Con el disenso se instala una posición que se opone y resiste a todo discurso dominante, excluyente y reproductor de moralismos paralizantes del bien común.

Mientras que ambigüedad es clave del discurso político en objetos de estudio complejos o que escapan al dominio del locutor. Esta categoría discursiva es usada por quien aspira a convencer y no argumentar cuando toca referencias de ética, democracia y tolerancia.

Disentir implica mostrar resistencias al régimen de opiniones del poder, sin disenso es impensable el valor libertad.

Es una actitud donde lo ético no es malcriadez intelectual, ni oportunismos maquillados en función del escenario.

Tampoco es un acto de siembra de prejuicios y rencores sociales acumulados por años de no-alegría. Es refundar el encanto para eliminar nostalgias. Disentir es, con G. Vattimo, asumir que "el desencanto es la toma de conciencia de que no hay estructuras, leyes, ni valores objetivos; de que todo eso es puesto, creado por el hombre". Hoy una teoría crítica de la posmodernidad es urgente, pero necesita superar la ambigüedad de su materia prima básica cuando lo que critica es de nuestro propio mundo político, de lo que nos seduce o frente a reglas no expresas del poder. Practicar la disidencia intelectual sin ambigüedades es un dato a evaluar sobre su pertinencia con oportunismos manifiestos.

Rigoberto Lanz dijo una vez que la ética andaba en búsqueda de sujetos. Allí tocaba la ambigüedad desde la modernidad, pues el discurso posmoderno mostraba la dificultad de precisar su lugar fijo y claro de su identificación en el proletariado, en la lucha de clases, en una ideología revolucionaria, en las religiones, en el liberalismo. Viene esto a cuento por el artículo de J. Biardeau (18/05/09: A Tres Manos) con una frase que llamó mi atención por su ambigüedad: "...En la revolución de la vida cotidiana, en la hegemonía ético-cultural de los movimientos populares y sociales emancipatorios". ¡Es como mucho, no! Hay allí tantas aspiraciones adjetivadas como si fuera otro (muy conocido semanalmente) quien habla.

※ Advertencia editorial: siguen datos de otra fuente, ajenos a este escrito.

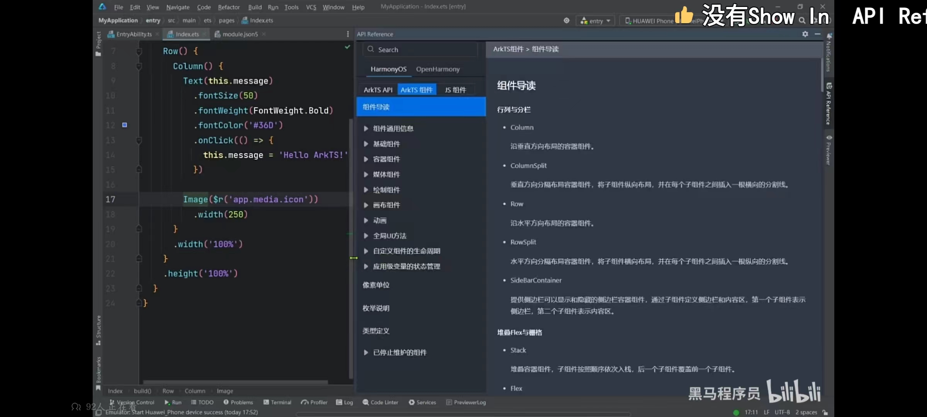Open the Notifications bell sidebar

Una teoría crítica que anuncia y no enuncia el disenso deviene ambigua. ¿Por qué? Porque cuando se nombra un objeto y se presupone que allí hay un solo significado transparente, se reproduce lo que ya se evaporó en la modernidad. Es decir, se asume que el contexto, clave para limitar la ambigüedad en la posmodernidad, no se implica con la crítica. Esto se confirma párrafos más adelante: "...Socialismo implica superar el tiempo muerto capitalista, superación de los estados de necesidad y precariedad social". Metáforas que al hincarle el diente crítico en un país petrolero como Venezuela invitan a diseñar un reloj de arena para averiguar de qué trata esa idea de "tiempo muerto capitalista" y socialismo. Posiblemente disminuir la ambigüedad invitaría a decir: "Analizaremos la noción de hegemonía ético-cultural de los movimientos populares y sociales emancipatorios", pero antes haría falta ponerse de acuerdo con el desacuerdo posmoderno de inaugurar una nueva ética. ¡Pero hay zonas de coincidencia en el disenso! Diría alguien sin rostro definido, buscando imponer el eclecticismo tan vivo en estos tiempos oficializados como revolucionarios o socialistas.

Ciertamente, desde la tolerancia también valen los apoyos metafóricos en una selva de discursos cuyo fin es legitimar la exclusión y el derroche. Por qué no debatir si es posible una teoría crítica que opaca la disidencia y coloca en una "caja negra" conductista la tolerancia y la democracia de referendos porque al líder máximo eso lo perjudica en la reproducción de su imagen continental. Un contexto político que anule estas intuiciones tendrá cualquier adjetivo de esos que nutren las proclamas y panfletos, pero no será revolucionario.

De aquí esta pregunta ingenua: ¿En verdad J. Biardeau piensa que estamos en una transición?